▶ [SOURCE]:
========================================================================
Re: conntrackd failover works partially

Bernhard Bock <mailinglists@xxxxxxx> · Mon, 21 Jul 2008 16:22:54 +0200

Pablo,

Pablo Neira Ayuso wrote:
As you're using the Alarm mode, the time required to resynchronize the
backup and the master is RefreshTime (which is 15 seconds in your config
files). Are you probably triggering the fail-over before that amount of
time?

No, I always waited longer. My keepalived has a pre-emption delay of 
30sec before becoming master, and I always did wait at least a minute or 
so before triggering a failback.

Basically, you must to find the same
set of flows in the master's internal-cache and the backup's
external-cache if everything goes fine.

That's exactly what I can observe. They are consistent when the failover 
goes fine, and they're not when I have INVALID packets.

I also see 'conntrack -E' working with 100 parallel TCP connections, and 
dying with "Operation failed: No buffer space available" with 1000 
connections. Maybe this is related?
As written in my last mail, I increased the SocketBufferSize to 256M and 
the SocketBufferSizemaxGrown to 1024M in conntrackd.conf.

Until we reach conntrack-tools-1.0, which I expect to reach soon since
most of the pending work is already done, I suggest you to upgrade to
lastest (as for now, it is 0.9.7). This release includes important
improvements, fixes and features. The alarm mode is a bit spamming, I
also suggest you to give a try to the ft-fw and the notrack approaches.
========================================================================
▶ [DATASET ROWS]:
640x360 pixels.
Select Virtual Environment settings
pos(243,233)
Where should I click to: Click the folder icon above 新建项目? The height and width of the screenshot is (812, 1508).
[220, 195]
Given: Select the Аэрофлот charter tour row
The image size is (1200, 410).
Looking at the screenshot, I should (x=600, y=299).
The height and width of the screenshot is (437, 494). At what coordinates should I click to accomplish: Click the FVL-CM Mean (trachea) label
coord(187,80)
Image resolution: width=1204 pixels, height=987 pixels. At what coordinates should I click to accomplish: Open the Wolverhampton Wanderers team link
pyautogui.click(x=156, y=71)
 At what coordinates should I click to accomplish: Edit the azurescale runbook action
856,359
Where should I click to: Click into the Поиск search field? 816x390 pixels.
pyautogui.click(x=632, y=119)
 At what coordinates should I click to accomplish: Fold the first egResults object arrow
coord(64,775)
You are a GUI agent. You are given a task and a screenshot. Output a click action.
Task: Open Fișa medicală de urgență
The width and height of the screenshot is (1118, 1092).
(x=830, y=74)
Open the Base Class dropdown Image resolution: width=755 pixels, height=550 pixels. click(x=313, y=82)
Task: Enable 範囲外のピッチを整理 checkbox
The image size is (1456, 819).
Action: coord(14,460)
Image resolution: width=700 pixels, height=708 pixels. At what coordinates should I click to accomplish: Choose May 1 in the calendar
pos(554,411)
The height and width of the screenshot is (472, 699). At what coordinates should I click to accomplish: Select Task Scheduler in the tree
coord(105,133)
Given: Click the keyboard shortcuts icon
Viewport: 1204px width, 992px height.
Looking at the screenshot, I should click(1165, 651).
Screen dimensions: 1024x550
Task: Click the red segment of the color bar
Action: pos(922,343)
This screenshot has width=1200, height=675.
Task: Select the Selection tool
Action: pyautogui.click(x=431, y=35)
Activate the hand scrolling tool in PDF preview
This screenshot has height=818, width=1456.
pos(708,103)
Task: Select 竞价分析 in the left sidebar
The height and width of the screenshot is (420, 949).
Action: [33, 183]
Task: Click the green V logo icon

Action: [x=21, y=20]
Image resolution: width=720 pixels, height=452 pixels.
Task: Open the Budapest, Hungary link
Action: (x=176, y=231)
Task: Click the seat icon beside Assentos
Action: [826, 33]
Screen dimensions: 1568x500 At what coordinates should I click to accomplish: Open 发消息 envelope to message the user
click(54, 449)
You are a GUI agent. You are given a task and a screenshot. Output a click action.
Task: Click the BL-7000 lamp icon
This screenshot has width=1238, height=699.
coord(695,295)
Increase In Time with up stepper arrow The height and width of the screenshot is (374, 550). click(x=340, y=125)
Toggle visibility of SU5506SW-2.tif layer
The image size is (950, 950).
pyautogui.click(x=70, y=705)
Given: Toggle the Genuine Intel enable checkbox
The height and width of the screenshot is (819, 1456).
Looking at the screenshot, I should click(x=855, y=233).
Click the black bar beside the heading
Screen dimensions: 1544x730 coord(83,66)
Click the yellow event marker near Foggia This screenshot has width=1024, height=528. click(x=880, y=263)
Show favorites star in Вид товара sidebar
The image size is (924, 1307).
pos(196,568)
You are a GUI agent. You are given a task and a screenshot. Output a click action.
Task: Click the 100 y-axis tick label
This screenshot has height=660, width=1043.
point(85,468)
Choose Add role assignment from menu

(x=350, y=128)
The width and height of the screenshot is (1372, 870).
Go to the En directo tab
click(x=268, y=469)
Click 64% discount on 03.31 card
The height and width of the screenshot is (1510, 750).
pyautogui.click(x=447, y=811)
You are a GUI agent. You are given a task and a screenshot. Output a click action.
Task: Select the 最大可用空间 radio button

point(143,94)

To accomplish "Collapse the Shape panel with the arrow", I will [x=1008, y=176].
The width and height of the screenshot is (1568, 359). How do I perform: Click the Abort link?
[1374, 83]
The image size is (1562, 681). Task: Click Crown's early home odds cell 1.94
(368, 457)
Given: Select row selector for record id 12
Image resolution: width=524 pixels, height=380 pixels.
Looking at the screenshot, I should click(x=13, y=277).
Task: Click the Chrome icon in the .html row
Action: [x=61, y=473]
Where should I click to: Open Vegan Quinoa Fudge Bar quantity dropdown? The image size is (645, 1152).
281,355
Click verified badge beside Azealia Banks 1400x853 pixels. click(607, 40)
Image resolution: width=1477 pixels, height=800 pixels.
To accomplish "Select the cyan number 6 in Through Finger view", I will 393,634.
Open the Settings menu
========================================================================
▶ [GIVEN EXERCISE 1]: Write out the conntrackd message from "That's exactly what" to "this is related?".
▶ [GIVEN EXERCISE 2]: Multiply every click coordinate in the answers by 2.6 and round each result to a whole number, rounding halves up. Reproduce only the rows from the line with "At what coordinates should I click to accomplish: Edit" to the line with "coord(105,133)", both included, and keep their requests unchanged.
The conntrackd message and the rows are unrelated material.

▶ [TASK SOLUTION 1]:
That's exactly what I can observe. They are consistent when the failover 
goes fine, and they're not when I have INVALID packets.

I also see 'conntrack -E' working with 100 parallel TCP connections, and 
dying with "Operation failed: No buffer space available" with 1000 
connections. Maybe this is related?

▶ [TASK SOLUTION 2]:
 At what coordinates should I click to accomplish: Edit the azurescale runbook action
2226,933
Where should I click to: Click into the Поиск search field? 816x390 pixels.
pyautogui.click(x=1643, y=309)
 At what coordinates should I click to accomplish: Fold the first egResults object arrow
coord(166,2015)
You are a GUI agent. You are given a task and a screenshot. Output a click action.
Task: Open Fișa medicală de urgență
The width and height of the screenshot is (1118, 1092).
(x=2158, y=192)
Open the Base Class dropdown Image resolution: width=755 pixels, height=550 pixels. click(x=814, y=213)
Task: Enable 範囲外のピッチを整理 checkbox
The image size is (1456, 819).
Action: coord(36,1196)
Image resolution: width=700 pixels, height=708 pixels. At what coordinates should I click to accomplish: Choose May 1 in the calendar
pos(1440,1069)
The height and width of the screenshot is (472, 699). At what coordinates should I click to accomplish: Select Task Scheduler in the tree
coord(273,346)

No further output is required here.